G) Esta factualidade assim descrita não satisfaz as exigências contidas nas alíneas a) e b) do nº 4 do artigo 5º do RGIT, pois não consta da acusação os factos necessários para preenchimento das condições objectivas de punibilidade previstas no artigo 105º nº 4 alínea a) e b) do RGIT.
H) Em nenhuma parte da acusação consta que os arguidos foram notificados nos termos do disposto na alínea a) e b) do nº 4 do artigo 105º do RGIT.
I) Salvo melhor opinião, a acusação não contendo os factos pertinentes às duas condições objectivas de punibilidade, o Tribunal “ a quo” deveria ter absolvido o arguido.
J) Deve o ora recorrente ser absolvido da pratica do crime de abuso de confiança fiscal p. e p. pelo artigo 105º nº 1 do Regime Geral das Infrações Tributária, com referência ao artigo 27º n.º 1 e artigo 41º nº 1 al) b) do Código do Imposto sobre o Valor Acrescentado.
TERMOS EM QUE E NOS DEMAIS DE DIREITO DEVE SER DADO PROVIMENTO AO PRESENTE RECURSO E POR VIA DELE, SER REVOGADO O ACÓRDÃO RECORRIDO, TUDO COM AS LEGAIS CONSEQUÊNCIAS.

3
O Ministério Público respondeu, pugnando pela improcedência do recurso, formulando as seguintes conclusões:

1- O arguido B interpôs o presente recurso, alegando, em síntese, que, em nenhuma parte da acusação consta que o arguido foi notificado nos termos do disposto na alínea a) e b) do nº 4 do artigo 105º do R.G.I.T., e que, desta feita, não contendo a acusação os factos pertinentes às referidas duas condições objetivas de punibilidade, o Tribunal " a quo" deveria ter absolvido o arguido.
2- O n.º4 do artigo 105ºdo R.G.I.T., na redação introduzida pelo artº95ºda Lei nº 53º-A/2006 de 29.12, passou a estabelecer uma nova condição objetiva de punibilidade relativamente àqueles contribuintes que tenham cumprido tempestivamente a obrigação declarativa, designadamente na alínea b) do dito artigo.
3- Essa nova condição consiste na não regularização da situação tributária declarada mas não paga, no prazo de 30 dias, depois da notificação efetuada para o efeito.

• TAREFA:
Retome o texto do recurso sobre abuso de confiança fiscal a partir da última frase apresentada e dê-lhe continuidade.

• DADOS FORNECIDOS:

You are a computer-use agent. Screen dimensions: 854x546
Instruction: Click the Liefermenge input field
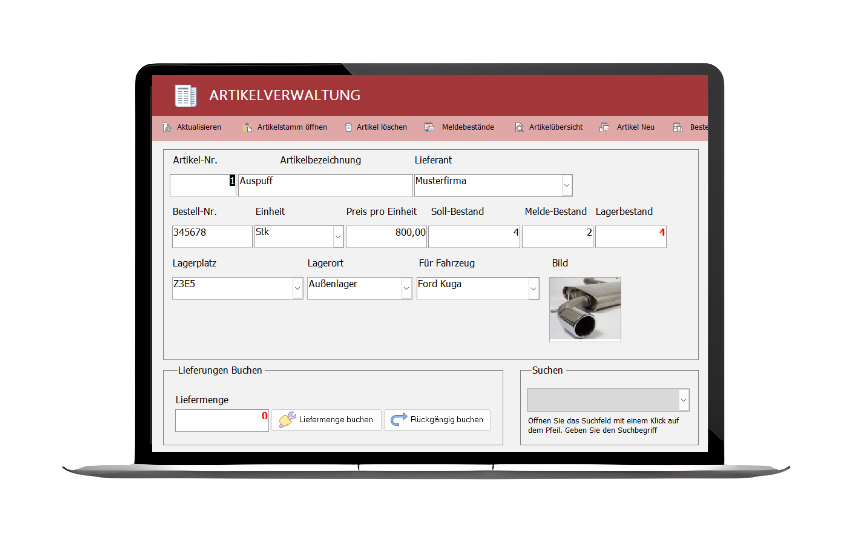click(x=221, y=420)
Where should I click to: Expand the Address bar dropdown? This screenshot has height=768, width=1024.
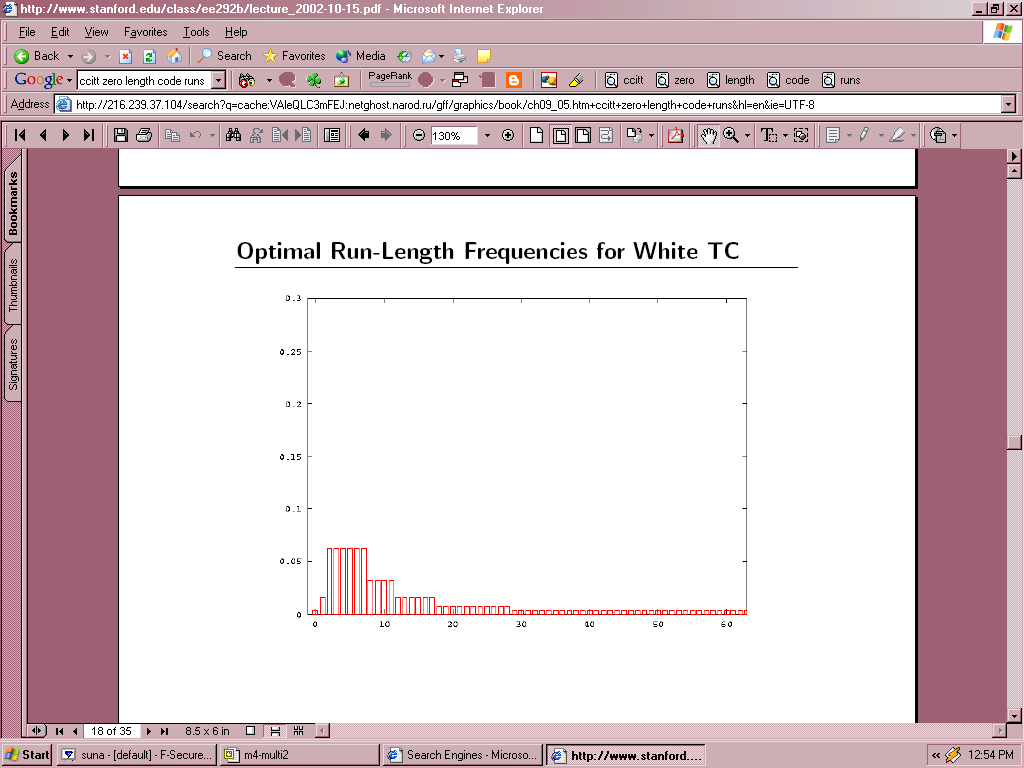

• RESPOSTA ESPERADA:
4- Os contribuintes poderão evitar a punição criminal, mantendo-se a responsabilidade contraordenacional, se, nos trinta dias seguidos à notificação que lhes deve ser feita, pagarem a prestação tributária, os juros e a coima prevista no artigo 114.º do RGIT pela não entrega no prazo legal.
5- Com efeito, caso o contribuinte proceda ao pagamento das quantias em falta no decurso do prazo de 90 dias (prazo estipulado na al. a), nº 4 do art.º 105ºdo RGIT), não incorre na prática do crime de abuso de confiança fiscal, mas sim numa mera contraordenação
4- A falta da notificação referente à al. b) do nº 4 do art.º 105º do R.G.I.T. consubstancia a não verificação de um pressuposto jurídico-material da punibilidade.
5- Para se aquilatar das consequências de tal asserção, este elemento objetivo da punibilidade, deve constar da acusação, da pronúncia (se for o caso) e naturalmente da sentença.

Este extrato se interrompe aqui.